## Exercises to complete
a: In the piece about Joliet Junior College's 2020 heroes, rewrite the part starting at "There’s no doubt" and ending at "be thankful for.", swapping "challenging" for "difficult".
b: Pick up the piece about Joliet Junior College's 2020 heroes where it stops and keep writing it.
___ Passage shown
There’s no doubt 2020 has been a challenging year for everyone. The COVID-19 pandemic has created a lot of hardship, and that’s not lost on Joliet Junior College. Yet through all we’ve had to overcome, time and again our students, employees and local community reminded us that there’s much to be thankful for.
We dedicated a section of JJC’s Fall 2020 Connections Magazine to the heroes in and outside the classroom, and encourage you to follow their stories this month on social media through #JJCHeroes2020. Here’s how these groups and individuals have played a vital role in how we’ve managed 2020, and why their efforts will continue to offer hope into 2021.
When it comes to the heroes of 2020, the impact of healthcare workers cannot be overstated. Across the globe, they’ve been the ones on the front lines of this pandemic, treating those in need.
At JJC, our frontline workers include our Facility Services Department and Campus Police, who together ensured a safe place to work and learn while on-campus activity was permitted. When operations were mostly remote, JJC’s Information Technology Division gave us the tools to do so in a secure and engaging way. And through it all, employees and students showed us the meaning of perseverance.
Displays of Resilience
How many times have we seen resilience on display this year? Our student clubs, such as Latinos Unidos and Phi Theta Kappa, were quick to adapt with virtual yet interactive meetings and events, including PTK’s creation of a video directory for every math class at JJC. Other students like Dontae Crowder and Savannah Rush shared inspirational videos and tips for their fellow classmates to get the most out of online learning.
______
___ Dataset content
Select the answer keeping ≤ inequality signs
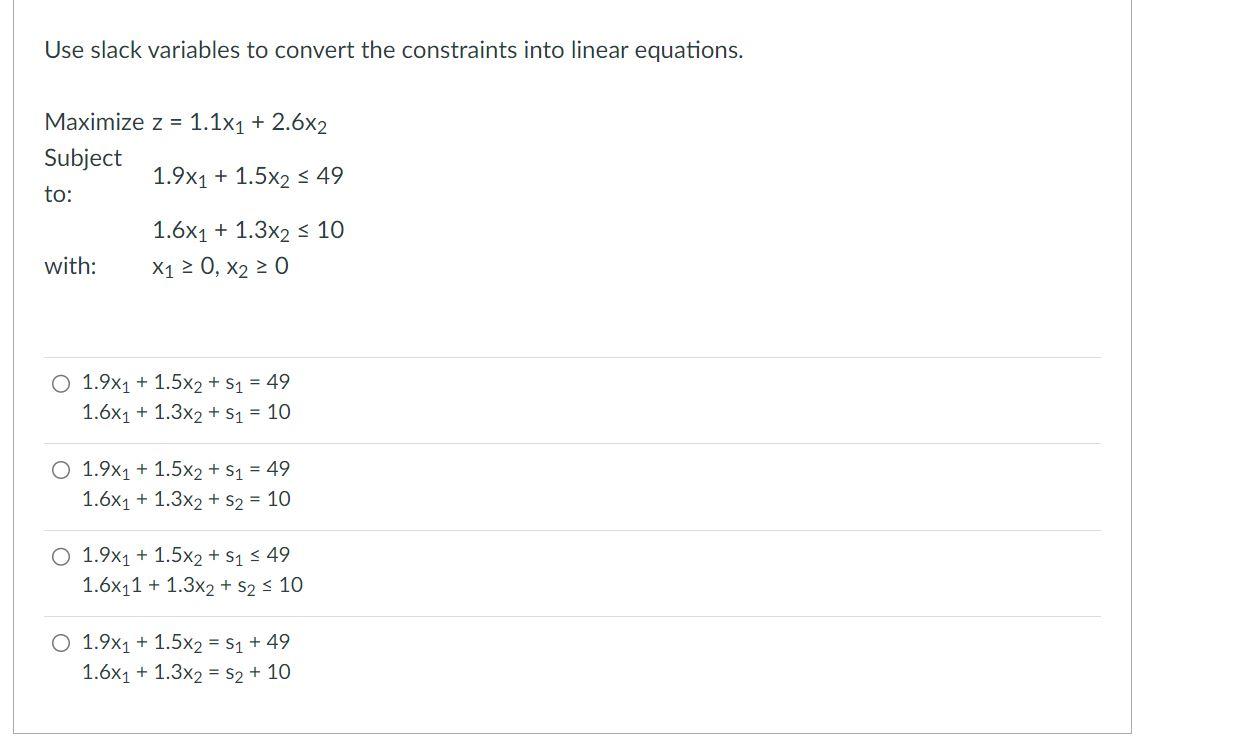 pos(59,554)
______
## Exercise results
a:
There’s no doubt 2020 has been a difficult year for everyone. The COVID-19 pandemic has created a lot of hardship, and that’s not lost on Joliet Junior College. Yet through all we’ve had to overcome, time and again our students, employees and local community reminded us that there’s much to be thankful for.

b:
In some cases, students were still able to receive hands-on experience remotely, from professor Cheryl Heeneman’s plant take-home kits for her natural science students to agriculture students in Tammy Miller’s class turning their backyards into soil-sampling labs. It also took a lot of resilience to simply maintain processes, such as compensating employees. Lori Carpenter and Tammy Foster did just that, in a virtual setting no less, navigating technical glitches, power outages, and individualized payroll requests due to odd hours.
Support of Our Students
We couldn’t be more thankful for those who made a financial gift to the JJC Foundation in 2020 to support our students, especially to those who faced hardship because of the pandemic. As of Dec. 15, nearly 7,000 total gifts had been made this year, with contributions coming not only from community members, but by JJC employees themselves.
Contributions to the Student Emergency Fund, made by individuals like Michael and Yolanda Sullivan, provide life-changing assistance through timely financial help. The fund received just under $40,000 this year. Another $9,200 had been contributed to the President’s Scholarship for Returning Adult Students, and the Foundation received $37,700 worth of donations specifically designated to the area of greatest need. Despite needing to cancel events due to the pandemic, donors that would typically sponsor those events still gave to the college as well. In total, 186 separate funds received donations this year.
Embracing Our Community
For as much as JJC supported one another across campus, we are equally thankful for our local partners with whom we collaborated to support the broader community.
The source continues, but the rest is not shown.